TASK INSTRUCTIONS =>
If a line of the records contains the string "from", copy it out.

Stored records
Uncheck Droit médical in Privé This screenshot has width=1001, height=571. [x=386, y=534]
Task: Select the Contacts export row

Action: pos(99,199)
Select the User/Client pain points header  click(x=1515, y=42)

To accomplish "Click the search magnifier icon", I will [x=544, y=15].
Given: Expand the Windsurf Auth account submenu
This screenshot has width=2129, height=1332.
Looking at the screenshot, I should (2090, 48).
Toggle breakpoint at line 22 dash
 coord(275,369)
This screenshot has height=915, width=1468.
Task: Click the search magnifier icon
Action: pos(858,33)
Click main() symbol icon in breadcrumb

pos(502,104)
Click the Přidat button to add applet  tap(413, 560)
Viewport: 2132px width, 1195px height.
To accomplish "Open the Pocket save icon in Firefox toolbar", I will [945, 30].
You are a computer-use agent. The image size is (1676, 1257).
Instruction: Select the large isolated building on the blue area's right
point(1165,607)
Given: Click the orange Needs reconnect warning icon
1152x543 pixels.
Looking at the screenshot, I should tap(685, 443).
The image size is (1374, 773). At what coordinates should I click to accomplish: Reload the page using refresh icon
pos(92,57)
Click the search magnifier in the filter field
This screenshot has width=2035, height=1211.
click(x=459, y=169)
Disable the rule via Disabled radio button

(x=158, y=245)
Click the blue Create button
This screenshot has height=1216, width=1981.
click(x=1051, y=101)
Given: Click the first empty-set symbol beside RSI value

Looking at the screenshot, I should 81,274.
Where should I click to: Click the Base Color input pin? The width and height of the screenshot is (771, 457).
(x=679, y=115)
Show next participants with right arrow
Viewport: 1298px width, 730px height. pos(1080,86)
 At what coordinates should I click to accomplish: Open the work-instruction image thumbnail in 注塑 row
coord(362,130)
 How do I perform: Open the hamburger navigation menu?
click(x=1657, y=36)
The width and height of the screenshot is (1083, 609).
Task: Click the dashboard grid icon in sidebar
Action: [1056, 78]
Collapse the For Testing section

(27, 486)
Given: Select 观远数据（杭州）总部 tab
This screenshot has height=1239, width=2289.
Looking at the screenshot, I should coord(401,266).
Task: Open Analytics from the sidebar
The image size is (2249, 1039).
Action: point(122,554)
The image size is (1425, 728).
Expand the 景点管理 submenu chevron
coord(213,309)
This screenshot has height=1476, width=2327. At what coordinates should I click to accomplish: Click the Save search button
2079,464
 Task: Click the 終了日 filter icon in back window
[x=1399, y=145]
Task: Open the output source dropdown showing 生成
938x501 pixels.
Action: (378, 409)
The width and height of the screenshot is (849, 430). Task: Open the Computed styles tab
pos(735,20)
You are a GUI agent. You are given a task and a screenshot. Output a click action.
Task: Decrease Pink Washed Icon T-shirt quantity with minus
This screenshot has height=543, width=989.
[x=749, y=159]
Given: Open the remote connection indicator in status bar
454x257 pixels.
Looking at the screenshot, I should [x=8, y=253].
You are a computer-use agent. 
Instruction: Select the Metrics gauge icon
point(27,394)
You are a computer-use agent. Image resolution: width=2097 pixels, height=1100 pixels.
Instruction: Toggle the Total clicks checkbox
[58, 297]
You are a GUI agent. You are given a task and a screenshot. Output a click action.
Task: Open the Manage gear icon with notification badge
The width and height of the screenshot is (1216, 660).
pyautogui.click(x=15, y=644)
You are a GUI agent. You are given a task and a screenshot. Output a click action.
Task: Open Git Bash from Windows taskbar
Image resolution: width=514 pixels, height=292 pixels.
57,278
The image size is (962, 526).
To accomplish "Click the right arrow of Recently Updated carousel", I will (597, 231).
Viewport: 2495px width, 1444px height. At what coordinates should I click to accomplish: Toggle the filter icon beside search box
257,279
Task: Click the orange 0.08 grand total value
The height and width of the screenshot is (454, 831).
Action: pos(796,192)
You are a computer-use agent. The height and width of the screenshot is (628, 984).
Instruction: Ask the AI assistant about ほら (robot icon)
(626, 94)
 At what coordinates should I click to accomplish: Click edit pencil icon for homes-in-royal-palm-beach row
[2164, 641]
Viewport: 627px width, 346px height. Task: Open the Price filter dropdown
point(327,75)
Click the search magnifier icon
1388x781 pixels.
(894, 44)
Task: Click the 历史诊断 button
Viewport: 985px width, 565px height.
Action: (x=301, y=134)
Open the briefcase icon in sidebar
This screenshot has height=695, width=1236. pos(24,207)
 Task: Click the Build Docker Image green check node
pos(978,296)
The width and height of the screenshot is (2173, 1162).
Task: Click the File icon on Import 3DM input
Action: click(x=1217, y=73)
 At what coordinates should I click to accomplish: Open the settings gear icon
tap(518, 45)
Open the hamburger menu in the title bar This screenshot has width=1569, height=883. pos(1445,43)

SOLUTION FOR THIS TASK =>
Task: Open Analytics from the sidebar
Task: Open Git Bash from Windows taskbar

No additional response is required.